Science fiction — the Ghostbusters insist that their operation is scientific — plus supernatural/paranormal fantasy comic film. As in the earlier GHOSTBUSTERS of 1984[2] and 1989,[3] ghosts can be trapped, transported, and contained with and inside of retro-looking, "industrial" electro-mechanical "proton pack" devices and storage/transport units, with some cybernetic suggestions.[4] In the 2016 version, the portal allowing ghosts from the Beyond (our term) into New York City is specifically called a "machine" in the dialog and is in the same esthetic as the proton pack, but bigger, immobile, retro unto downright Steampunk-ish, and associated with picture frames that appear to be the immediate portals once opened and, until opened, the most immediate block keeping the ghosts out of the world of the living, or at least downtown New York.[5] Note also a number of comic small weapons for the blowing up, shredding, or otherwise on-site disposal of ghosts. Ghosts coming through the "machine" portal, or destroyed or trapped by the various devices, offer interesting images of the superimposition upon, utilization of, or usually destructive interaction with the electro-mechanical-cybernetic by what we might call the ectoplasmic: ghosts made quasi-material and significantly associated with gooey green slime.

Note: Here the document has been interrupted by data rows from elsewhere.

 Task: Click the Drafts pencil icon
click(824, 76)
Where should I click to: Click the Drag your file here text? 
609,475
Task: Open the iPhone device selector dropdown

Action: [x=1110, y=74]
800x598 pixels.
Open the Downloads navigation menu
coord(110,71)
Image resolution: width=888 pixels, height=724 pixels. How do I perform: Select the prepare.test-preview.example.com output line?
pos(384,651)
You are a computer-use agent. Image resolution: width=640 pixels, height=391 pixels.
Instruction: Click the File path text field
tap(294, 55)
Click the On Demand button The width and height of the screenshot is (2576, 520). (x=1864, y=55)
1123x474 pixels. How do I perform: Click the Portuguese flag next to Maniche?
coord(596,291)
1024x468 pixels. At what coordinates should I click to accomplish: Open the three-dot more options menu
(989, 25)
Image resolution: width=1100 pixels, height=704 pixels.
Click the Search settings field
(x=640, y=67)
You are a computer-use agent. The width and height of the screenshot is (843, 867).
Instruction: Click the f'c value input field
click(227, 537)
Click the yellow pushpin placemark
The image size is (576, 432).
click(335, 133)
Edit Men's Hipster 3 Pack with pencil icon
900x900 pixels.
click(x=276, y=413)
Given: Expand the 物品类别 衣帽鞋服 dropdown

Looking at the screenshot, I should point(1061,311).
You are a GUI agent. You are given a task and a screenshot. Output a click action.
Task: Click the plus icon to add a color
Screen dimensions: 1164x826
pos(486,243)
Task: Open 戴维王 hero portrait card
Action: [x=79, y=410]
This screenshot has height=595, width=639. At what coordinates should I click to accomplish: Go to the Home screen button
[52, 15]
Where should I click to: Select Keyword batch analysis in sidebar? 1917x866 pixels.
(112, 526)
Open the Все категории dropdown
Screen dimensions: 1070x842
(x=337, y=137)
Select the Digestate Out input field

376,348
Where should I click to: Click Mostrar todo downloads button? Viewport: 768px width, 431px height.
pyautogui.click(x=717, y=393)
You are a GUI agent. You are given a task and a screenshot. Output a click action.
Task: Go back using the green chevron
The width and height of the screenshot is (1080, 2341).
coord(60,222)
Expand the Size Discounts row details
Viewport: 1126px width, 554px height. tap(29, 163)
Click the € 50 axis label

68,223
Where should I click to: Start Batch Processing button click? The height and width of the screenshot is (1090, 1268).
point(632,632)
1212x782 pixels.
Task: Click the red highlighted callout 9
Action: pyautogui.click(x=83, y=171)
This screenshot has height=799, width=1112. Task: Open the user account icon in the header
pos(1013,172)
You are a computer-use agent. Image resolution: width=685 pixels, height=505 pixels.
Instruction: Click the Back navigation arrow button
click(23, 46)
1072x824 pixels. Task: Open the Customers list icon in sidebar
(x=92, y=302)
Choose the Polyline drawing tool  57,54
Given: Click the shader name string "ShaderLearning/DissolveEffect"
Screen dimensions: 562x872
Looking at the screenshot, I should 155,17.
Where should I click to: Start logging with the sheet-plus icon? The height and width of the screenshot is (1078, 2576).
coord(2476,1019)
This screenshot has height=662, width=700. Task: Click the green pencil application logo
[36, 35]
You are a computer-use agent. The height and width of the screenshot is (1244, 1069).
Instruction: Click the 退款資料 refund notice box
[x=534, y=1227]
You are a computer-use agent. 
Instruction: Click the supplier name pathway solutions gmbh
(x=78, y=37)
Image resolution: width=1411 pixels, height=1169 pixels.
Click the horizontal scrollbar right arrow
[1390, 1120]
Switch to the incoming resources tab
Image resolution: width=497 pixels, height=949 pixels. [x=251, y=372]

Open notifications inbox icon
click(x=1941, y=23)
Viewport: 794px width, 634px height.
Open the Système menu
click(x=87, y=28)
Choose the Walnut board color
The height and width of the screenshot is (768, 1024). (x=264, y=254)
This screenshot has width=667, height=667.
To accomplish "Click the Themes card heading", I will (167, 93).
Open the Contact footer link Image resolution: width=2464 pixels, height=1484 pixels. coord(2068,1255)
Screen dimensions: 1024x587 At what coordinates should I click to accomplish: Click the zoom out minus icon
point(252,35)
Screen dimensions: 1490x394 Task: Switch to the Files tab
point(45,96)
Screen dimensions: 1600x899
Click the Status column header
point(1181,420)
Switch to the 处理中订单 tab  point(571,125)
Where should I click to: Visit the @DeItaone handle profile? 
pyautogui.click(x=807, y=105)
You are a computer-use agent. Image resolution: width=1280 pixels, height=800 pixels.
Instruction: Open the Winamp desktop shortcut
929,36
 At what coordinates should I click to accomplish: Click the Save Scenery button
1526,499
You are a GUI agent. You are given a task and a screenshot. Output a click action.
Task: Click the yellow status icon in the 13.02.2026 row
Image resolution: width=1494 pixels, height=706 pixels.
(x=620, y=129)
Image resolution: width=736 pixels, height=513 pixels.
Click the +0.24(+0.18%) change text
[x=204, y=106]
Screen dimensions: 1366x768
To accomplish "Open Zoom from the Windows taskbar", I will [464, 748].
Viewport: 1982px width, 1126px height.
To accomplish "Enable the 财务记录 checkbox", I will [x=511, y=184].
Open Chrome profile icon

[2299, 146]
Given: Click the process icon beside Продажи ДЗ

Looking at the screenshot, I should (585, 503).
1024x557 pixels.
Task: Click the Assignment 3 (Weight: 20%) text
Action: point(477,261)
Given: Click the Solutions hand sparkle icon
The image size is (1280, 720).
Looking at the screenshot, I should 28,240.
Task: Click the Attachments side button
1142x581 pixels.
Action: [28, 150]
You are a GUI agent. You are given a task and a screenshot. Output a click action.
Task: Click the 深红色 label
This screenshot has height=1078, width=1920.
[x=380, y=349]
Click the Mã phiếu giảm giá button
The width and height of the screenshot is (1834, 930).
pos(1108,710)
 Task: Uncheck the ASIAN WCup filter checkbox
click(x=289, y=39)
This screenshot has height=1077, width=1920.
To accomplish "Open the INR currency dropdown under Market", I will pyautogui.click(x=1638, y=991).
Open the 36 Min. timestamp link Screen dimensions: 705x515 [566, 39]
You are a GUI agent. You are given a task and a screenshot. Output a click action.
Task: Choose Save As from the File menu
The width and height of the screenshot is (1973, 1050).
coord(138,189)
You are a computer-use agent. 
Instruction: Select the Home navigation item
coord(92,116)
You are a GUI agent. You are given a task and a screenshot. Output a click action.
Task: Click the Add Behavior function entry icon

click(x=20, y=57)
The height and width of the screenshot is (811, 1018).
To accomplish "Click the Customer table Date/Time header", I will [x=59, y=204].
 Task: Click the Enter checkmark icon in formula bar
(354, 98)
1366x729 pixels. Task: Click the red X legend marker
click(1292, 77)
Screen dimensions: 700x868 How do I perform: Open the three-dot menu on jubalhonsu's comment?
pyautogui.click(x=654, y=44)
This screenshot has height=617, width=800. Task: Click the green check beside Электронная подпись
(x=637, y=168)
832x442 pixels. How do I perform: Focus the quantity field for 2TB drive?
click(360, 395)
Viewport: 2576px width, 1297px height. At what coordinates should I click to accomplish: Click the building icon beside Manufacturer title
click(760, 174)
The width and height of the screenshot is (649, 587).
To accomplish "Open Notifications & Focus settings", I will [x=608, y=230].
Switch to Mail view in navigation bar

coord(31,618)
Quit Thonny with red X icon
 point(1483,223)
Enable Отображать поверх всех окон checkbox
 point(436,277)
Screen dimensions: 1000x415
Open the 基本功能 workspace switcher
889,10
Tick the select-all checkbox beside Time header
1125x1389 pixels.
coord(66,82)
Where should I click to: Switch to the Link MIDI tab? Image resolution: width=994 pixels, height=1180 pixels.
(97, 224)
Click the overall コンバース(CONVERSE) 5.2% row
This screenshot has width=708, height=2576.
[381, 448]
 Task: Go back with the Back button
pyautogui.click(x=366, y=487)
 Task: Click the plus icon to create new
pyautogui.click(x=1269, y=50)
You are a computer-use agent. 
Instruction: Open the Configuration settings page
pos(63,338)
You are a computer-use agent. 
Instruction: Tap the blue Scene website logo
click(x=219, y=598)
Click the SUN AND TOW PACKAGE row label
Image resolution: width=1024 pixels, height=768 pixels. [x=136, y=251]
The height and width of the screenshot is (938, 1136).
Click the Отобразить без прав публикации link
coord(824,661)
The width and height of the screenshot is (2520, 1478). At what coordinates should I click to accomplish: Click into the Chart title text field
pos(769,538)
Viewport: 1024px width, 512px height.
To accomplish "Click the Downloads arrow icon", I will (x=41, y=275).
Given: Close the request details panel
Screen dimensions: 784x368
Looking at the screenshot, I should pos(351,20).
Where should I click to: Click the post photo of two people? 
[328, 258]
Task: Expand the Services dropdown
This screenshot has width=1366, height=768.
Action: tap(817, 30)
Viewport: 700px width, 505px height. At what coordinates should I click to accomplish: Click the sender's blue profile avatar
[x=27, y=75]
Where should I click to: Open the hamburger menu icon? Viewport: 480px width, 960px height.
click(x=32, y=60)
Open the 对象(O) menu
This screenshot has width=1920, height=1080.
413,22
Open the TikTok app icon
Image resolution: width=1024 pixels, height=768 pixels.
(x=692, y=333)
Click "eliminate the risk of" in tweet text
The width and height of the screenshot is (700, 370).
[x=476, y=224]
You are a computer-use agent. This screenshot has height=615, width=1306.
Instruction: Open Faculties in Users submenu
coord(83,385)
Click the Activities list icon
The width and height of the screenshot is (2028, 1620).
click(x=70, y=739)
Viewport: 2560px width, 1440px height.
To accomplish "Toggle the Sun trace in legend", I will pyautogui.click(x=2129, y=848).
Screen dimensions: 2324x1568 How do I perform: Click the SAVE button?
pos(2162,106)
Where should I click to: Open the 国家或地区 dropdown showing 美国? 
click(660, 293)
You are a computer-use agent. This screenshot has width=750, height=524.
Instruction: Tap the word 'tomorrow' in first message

For an elegant discussion of the cultural/political significance of GHOSTBUSTERS 1984 and 2016, see Stuart Klawans's "The ‘Ghostbusters’ Trolls Were Right (In one sense: The jokes do change when the characters are women, who incite you to laugh through a graveyard of America’s bloody history)" in The Nation 15-22 August 2016.[6]

Reviewed by Tania Darlington, SFRA Review #318 (Fall 2016): pp. 30-31, dealing mostly (and usefully) with gender issues but also with the science and technology in the film, with reference to “The Real Science in the New Ghostbusters,” Science Friday, Public Radio International, WUFT, Gainesville, FL, 15 July 2016.[7]